Бывший пастух-бедуин Хадар, ставший полковником израильской армии Амосом Яркони, был родоначальником службы следопытов в ЦАХАЛе и всей своей биографией знаменует связь между израильтянами и арабами-бедуинами.
Что касается друзов, то до 1956 года их служба в израильской армии строилась на добровольных началах, а потом стала обязательной. Сегодня в армию призывают от 80-и до 90 процентов молодых друзов. Освобождение от воинской повинности по религиозным мотивам возможно для друзов лишь после получения специального свидетельства от их духовного главы — шейха.
80 процентов друзов-призывников идут в боевые части, и только 20 процентов остаются на штабной и вспомогательной службе. Из тех, кто заканчивает действительную службу, 10 процентов становятся офицерами и 25 процентов остаются на сверхсрочную службу. Есть и друз-генерал.

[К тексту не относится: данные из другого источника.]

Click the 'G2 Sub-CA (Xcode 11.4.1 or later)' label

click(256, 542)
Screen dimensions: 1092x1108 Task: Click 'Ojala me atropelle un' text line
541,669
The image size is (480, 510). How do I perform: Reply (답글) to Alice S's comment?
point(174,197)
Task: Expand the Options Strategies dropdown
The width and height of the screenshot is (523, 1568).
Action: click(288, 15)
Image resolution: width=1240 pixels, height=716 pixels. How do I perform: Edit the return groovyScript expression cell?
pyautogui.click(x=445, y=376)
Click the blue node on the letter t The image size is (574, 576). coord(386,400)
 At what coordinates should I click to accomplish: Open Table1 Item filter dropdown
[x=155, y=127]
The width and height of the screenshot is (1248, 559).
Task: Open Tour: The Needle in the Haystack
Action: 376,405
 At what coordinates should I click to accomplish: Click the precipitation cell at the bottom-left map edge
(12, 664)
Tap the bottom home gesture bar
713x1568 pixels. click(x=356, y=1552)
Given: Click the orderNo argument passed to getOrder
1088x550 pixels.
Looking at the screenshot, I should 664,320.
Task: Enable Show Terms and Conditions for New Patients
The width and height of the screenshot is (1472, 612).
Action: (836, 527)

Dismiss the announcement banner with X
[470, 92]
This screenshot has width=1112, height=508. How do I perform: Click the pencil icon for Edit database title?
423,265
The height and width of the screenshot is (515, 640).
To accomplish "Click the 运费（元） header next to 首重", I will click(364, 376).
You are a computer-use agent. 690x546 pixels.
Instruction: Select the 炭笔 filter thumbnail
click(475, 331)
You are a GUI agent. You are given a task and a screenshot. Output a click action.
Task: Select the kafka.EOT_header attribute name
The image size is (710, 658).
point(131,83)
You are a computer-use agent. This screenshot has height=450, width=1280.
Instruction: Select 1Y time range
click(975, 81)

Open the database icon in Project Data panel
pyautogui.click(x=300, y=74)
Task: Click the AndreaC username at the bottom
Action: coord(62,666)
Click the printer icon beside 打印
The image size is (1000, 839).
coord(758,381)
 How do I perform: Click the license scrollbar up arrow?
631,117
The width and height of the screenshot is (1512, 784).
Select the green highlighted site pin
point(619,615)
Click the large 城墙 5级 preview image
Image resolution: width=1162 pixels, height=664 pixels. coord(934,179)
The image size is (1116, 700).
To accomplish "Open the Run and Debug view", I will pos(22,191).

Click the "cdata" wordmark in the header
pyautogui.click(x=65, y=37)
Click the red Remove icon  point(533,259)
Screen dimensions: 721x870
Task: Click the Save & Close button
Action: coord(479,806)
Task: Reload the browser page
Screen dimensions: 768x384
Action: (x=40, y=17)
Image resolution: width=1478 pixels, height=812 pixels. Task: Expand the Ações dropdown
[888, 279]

В армии проявляются свойственные друзам качества: дисциплинированность, уважение к старшим по званию и по возрасту, превосходное ориентирование на местности (друзы — отличные следопыты и разведчики, которым, кстати, очень помогает знание арабского языка и психологии).
На отношение друзов к военной службе со всеми ее сложностями и опасностями сильный отпечаток наложили их религия и культура. «Мы не боимся воевать, потому что, по нашей религии, погибнет только тот, кому суждено умереть. У каждой пули есть свой адрес. По нашим понятиям, мужчина — сильный, храбрый воин. У нас солдата застыдят, если он будет плохо служить или, еще хуже, попадет в тюрьму», — говорит один из офицеров-друзов.
До 1982 года друзы служили в специальных частях, которые относились к пограничным войскам или соединениям национальных меньшинств. С 1982 года, по личному распоряжению тогдашнего начальника генштаба Рафаэля Эйтана, соединения национальных меньшинств были расформированы, и друзы служат во всех подразделениях Армии обороны Израиля.
Председатель местного совета друзской деревни Бейт-Джан Шафик Асад по этому поводу сказал: «Я хочу, чтобы друзы были среди евреев и установили с ними более глубокую и прочную связь». А у офицера-друза такое соображение в пользу совместной службы: «Если я служу вместе с солдатом-евреем три года, он становится мне, как брат. Он защищает меня, а я — его. Вместе мы живем, вместе едим. С ним я нахожусь больше времени, чем с собственной семьей».